Although this isn’t my first Flash, it will be a first that I take the stage for the live event, and I am stoked!

However, small the occasion, I am not too quick to shy away from sharing and being around real authors and talented writers.

So, what I have been doing to get ready.

Well…absolutely nothing. I haven’t even solidified the read, but I am not totally unprepared. I have been writing exploring new ideas but I am attempting not to get too inside my head and overthink it. I do have a piece in the works and I posted the link to the first ~2,000 words (give or take a few) to my Vocal Media page a few posts back (Cure: Wellness Required, link icon below). l

As I type I am calm cool and collected; this may not be the case by this time next week!

The Plan

The plan to salvage my book and sanity. Basic, but it’s a start.

Write.

That’s the plan; write. It seems simple. What many don’t know is that I have a hard time taking my own advice and I have taken every avenue to avoid doing just that.

I am willing to admit impatience makes up the lion’s share of the blame. Throughout this journey to become a serious writer with hopes to become a full fledge author, I have wanted that New York Time’s best seller since yesterday, ten years ago.

The entitled millennial I want it now spirit reared it’s ugly head and for a time I considered quitting. My drafts were trash and I begin to question if I had it. I have yet to define the “it”.
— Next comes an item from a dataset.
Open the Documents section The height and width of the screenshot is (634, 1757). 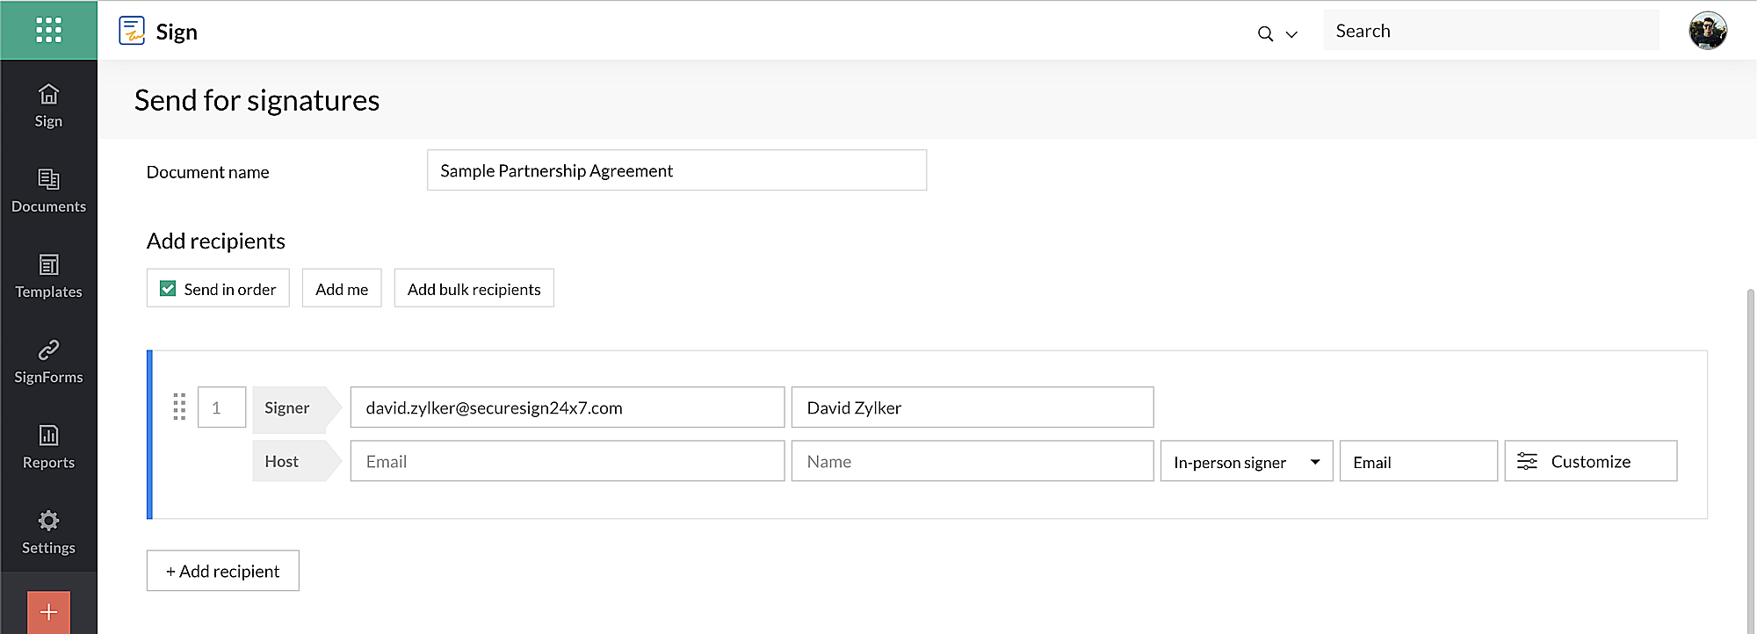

The goal is to write more frequently and to simply take it easy on myself, and I have decided to take 2022 head on and carve out time to develop my skill. I begin even if the idea or the thought isn’t fully developed, the ideas are there. It is putting them on the screen that shows the disconnect.

I’ve discovered that chasing the perfect first draft has always been my Achilles’ heel. I have learned that it is okay; every idea or plot isn’t meant to be a trilogy or HBO series. You have to write in order to get the sludge out of the way and hit black gold-or rather the literary jackpot. I am learning the process takes time.

Trusting the process is hard but trusting myself is the hardest thing I have ever done.